Por desgracia, ante él se abría de nuevo otra vasta llanura. Reanudó la marcha en la dirección que marcaba la chica. Pensó en su padre y en Emma, en la posibilidad de volverles a ver y gozar de unos días tranquilos a su lado. Aquellas ideas le proporcionaron fuerza con las que impulsó sus piernas, alejándose de sus persecutores.
Miró atrás para descubrir que sólo uno de los holandeses continuaba la frenética caza. Estaba exhausto, y aunque él no lo quería, su cuerpo decidió parar. No iba a permitir que un solo hombre le separase de la vuelta a casa. Empuñó su machete y voceó a la chica:
—¿Tenéis dónde ir?
—Mis tíos viven cerca, al sur.
—Entonces, corred hasta allí. Si estos hombres os atrapan no tendrán piedad.
La chica le miró por un instante, pero él la apremió.
Aguardó con el arma en la mano, dispuesto a defenderse. Su atacante lucia canas, pero todavía no era viejo. Delgado y musculoso, aún tuvo fuerzas para saltar sobre Samuel, consiguiendo hundirle uno de los dos largos cuchillos que portaba en el hombro izquierdo. El otro acero chocó contra el machete de Samuel, que tras el vibrante encuentro de los metales, empujó su arma con todo su ahínco hacia su enemigo que, herido, retrocedió unos pasos.

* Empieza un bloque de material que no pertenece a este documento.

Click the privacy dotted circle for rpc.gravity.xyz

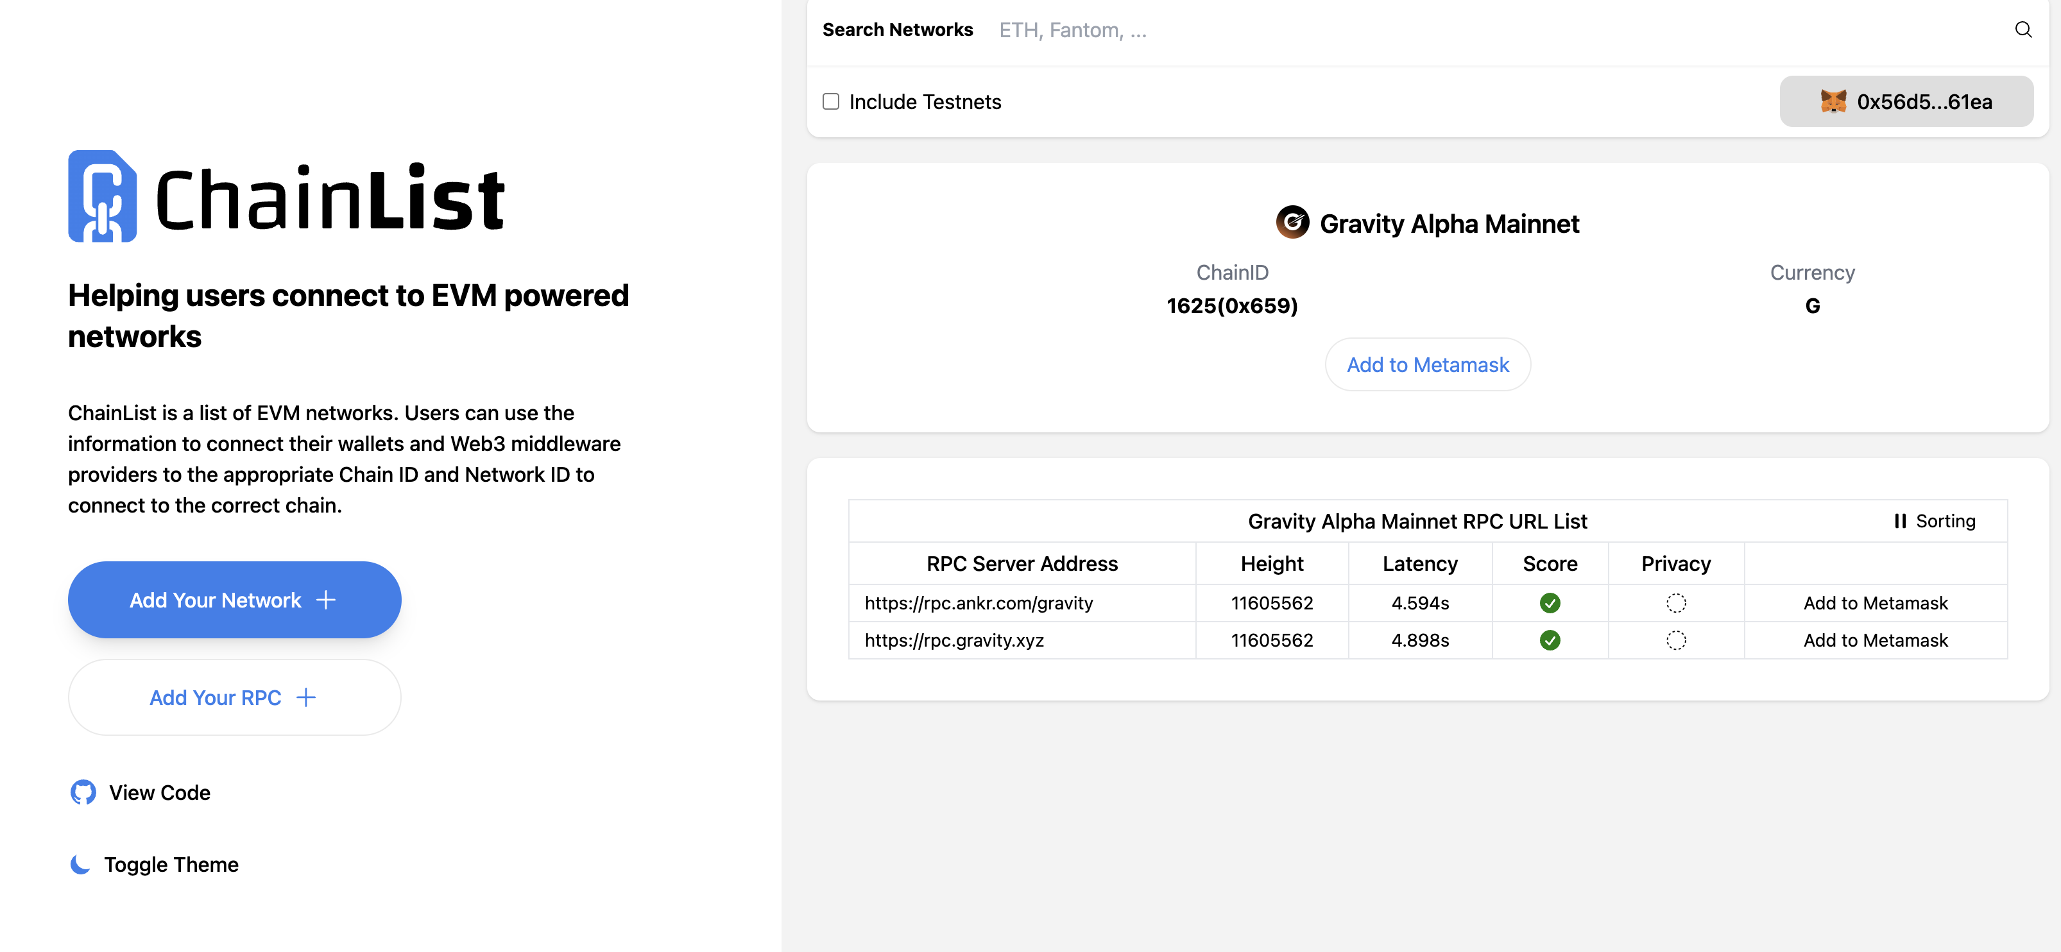(x=1675, y=640)
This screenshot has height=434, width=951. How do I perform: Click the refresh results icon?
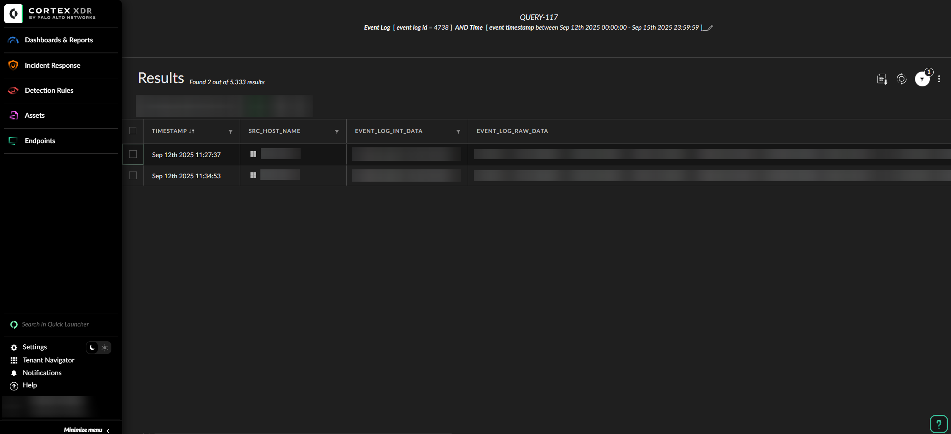click(x=901, y=79)
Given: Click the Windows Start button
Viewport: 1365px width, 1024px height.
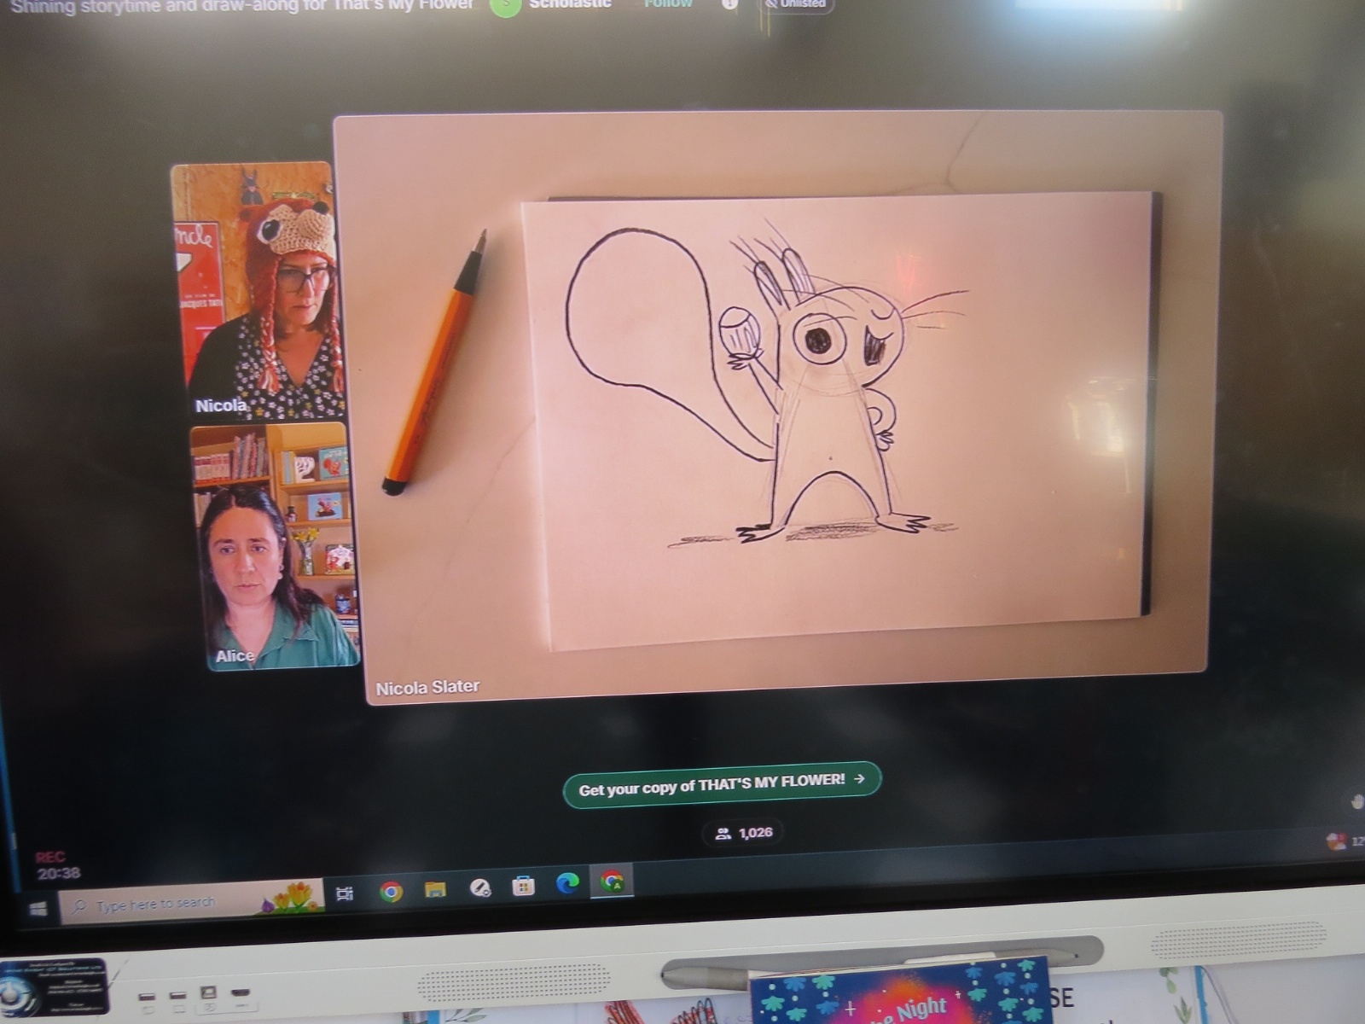Looking at the screenshot, I should [38, 910].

El holandés tomó fuerzas y atacó con ambos cuchillos. Samuel lo contrarrestó con un tremendo machetazo que llegó al cuello del tipo, pero antes de morir, cada cuchillo del marino se tomó una presa. El zurdo se hincó con ímpetu en el costado, y el diestro asestó un tremendo corte vertical que atravesó la hasta entonces inmaculada cara juvenil de Samuel.

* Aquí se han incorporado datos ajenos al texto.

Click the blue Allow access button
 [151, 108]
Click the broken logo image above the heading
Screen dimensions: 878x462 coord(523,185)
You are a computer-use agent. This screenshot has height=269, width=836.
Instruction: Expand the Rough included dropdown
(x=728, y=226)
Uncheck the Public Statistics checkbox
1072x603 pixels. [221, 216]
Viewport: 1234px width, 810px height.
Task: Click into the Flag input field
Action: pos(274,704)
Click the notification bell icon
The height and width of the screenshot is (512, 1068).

El pirata quedó tendido en el suelo, mientras Samuel intentaba retomar su huida. Soltó el arma para taponar la herida del costado. La sangre recorría sus brazos y le costaba respirar. Las fuerzas le abandonaron, primero nublándole la cabeza, y luego, aflojándole las piernas. Aceptando su situación, se acercó hacia unos pequeños matojos, intentando ocultarse tras ellos, y sin saber cómo, se encontró tumbado en mitad de la hierba mojada.